Sustainability is a huge topic and although it is a term that is bandied around quite a lot, the various branches and nuances of what 'sustainable practice' means, particularly in the fashion industry, are more complex than they may at first appear.

Louisa, our director, has been attending a Cambridge Institute for Sustainability Leadership course to learn more about the topic from an academic and industry perspective and has done a mini sustainability audit for Studio Courtenay using what she's worked out from her first week of lessons and workshops.

Operational Challenges

Harmful fabric Usage

How are we doing? 4/10

We need to cut down on the virgin raw materials we use and find a way to source more deadstock or environmentally certified fabrics that are affordable for our stage of operating. 

Resource intensiveness

How are we doing? 7/10

Upcycled Fabric Floral Notebook

For our larger studio offcuts we work with a London-based company to repurpose them into notebooks and stretch headbands. We make our padded headbands in-house and our scrunchies are made by a friend in Sunderland in her home. We do need to find a way to more frequently recycle our fibres/smaller offcuts as we currently bring them to a textile recycling scheme about once every few months and they are sitting in our studio until then.
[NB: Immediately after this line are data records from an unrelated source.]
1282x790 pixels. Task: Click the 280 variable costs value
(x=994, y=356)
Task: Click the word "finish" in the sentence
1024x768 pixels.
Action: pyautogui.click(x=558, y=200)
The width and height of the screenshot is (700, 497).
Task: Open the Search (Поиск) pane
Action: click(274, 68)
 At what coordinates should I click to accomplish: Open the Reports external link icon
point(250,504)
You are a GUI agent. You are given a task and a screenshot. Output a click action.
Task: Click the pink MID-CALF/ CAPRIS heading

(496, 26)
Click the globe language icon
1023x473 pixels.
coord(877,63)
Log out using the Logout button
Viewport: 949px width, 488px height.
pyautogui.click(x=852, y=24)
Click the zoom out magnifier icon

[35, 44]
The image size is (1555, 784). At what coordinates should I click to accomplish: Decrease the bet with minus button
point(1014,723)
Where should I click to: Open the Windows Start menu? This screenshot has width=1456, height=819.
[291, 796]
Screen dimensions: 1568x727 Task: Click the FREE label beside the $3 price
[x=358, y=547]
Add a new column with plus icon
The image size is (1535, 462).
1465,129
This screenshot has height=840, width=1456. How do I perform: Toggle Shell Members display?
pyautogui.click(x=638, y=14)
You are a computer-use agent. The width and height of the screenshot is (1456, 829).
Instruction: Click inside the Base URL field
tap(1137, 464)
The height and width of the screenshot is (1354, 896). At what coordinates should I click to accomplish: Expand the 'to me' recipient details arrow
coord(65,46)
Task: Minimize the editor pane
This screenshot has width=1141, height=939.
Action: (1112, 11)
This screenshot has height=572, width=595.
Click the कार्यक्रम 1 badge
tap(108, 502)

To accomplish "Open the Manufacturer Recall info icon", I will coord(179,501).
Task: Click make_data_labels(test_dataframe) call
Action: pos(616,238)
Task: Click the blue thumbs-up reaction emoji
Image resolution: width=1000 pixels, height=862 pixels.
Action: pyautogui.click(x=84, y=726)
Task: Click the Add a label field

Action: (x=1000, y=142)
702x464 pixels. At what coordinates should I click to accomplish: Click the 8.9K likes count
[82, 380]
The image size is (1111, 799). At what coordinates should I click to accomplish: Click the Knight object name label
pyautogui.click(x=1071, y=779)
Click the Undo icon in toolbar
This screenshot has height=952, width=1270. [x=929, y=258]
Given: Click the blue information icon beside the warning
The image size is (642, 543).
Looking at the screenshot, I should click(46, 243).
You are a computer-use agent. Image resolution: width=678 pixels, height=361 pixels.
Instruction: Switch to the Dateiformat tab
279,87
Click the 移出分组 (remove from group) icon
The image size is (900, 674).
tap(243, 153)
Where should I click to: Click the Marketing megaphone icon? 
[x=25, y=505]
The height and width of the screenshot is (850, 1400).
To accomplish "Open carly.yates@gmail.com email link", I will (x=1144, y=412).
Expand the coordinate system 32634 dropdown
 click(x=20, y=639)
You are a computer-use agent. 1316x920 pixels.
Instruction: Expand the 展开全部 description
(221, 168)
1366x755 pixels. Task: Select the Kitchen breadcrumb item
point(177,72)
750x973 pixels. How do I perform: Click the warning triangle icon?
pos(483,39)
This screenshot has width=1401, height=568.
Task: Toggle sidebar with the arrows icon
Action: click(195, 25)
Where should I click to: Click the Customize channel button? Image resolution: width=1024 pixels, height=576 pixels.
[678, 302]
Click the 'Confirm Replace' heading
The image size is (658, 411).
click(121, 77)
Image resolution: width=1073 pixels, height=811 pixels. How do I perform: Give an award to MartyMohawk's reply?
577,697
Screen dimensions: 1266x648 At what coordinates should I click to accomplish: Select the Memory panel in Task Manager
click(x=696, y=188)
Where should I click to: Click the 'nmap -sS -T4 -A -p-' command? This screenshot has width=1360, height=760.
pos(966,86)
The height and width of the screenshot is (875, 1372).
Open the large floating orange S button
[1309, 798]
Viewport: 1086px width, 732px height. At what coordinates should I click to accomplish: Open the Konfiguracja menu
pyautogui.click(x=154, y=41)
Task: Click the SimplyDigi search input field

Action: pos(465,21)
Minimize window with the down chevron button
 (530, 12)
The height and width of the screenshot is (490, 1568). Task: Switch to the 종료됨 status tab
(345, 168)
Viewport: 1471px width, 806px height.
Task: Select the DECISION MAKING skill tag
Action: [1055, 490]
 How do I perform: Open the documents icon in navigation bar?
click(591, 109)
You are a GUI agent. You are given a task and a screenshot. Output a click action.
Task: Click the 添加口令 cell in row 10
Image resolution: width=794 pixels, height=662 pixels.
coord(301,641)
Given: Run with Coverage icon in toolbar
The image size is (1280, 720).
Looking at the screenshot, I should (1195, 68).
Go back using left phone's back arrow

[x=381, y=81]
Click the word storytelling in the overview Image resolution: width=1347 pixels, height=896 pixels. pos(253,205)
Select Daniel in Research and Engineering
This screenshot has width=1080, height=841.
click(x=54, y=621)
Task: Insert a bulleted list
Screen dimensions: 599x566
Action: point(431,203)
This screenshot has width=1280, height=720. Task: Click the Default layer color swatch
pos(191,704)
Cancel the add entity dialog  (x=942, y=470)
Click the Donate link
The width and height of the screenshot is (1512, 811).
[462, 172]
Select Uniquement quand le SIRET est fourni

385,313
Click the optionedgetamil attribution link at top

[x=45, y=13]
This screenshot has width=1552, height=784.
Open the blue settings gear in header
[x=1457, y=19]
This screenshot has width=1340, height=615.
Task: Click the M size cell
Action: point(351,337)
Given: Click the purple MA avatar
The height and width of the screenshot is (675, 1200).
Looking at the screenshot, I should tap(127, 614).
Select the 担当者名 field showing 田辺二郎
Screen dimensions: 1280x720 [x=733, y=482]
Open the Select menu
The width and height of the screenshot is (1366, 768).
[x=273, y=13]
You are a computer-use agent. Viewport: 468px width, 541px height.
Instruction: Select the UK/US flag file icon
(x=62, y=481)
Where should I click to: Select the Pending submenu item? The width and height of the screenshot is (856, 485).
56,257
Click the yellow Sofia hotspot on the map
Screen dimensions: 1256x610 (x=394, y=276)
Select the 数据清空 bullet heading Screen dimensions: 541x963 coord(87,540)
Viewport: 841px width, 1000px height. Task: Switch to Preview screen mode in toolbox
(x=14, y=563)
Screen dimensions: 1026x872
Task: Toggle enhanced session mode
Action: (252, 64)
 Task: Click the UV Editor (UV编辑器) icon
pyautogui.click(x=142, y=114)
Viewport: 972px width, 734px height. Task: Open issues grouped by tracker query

We think we will reach out to Enviroclothes to see if they have a solution to suggest. All of our buttons are from a bulk donation of deadstock pieces so we do not need to source any of these for the foreseeable future.

Opaque Supple Chain

How are we doing? 6/10

We work with a local maker who has a small number of staff and operates from premises in both Whitley Bay and Wallsend. However we are not always on-site when garments are being made. We make some items in-house in our own studio, for example the collars and padded headbands. We also do some sampling in-house with deadstock fabrics (sometimes even old duvet covers)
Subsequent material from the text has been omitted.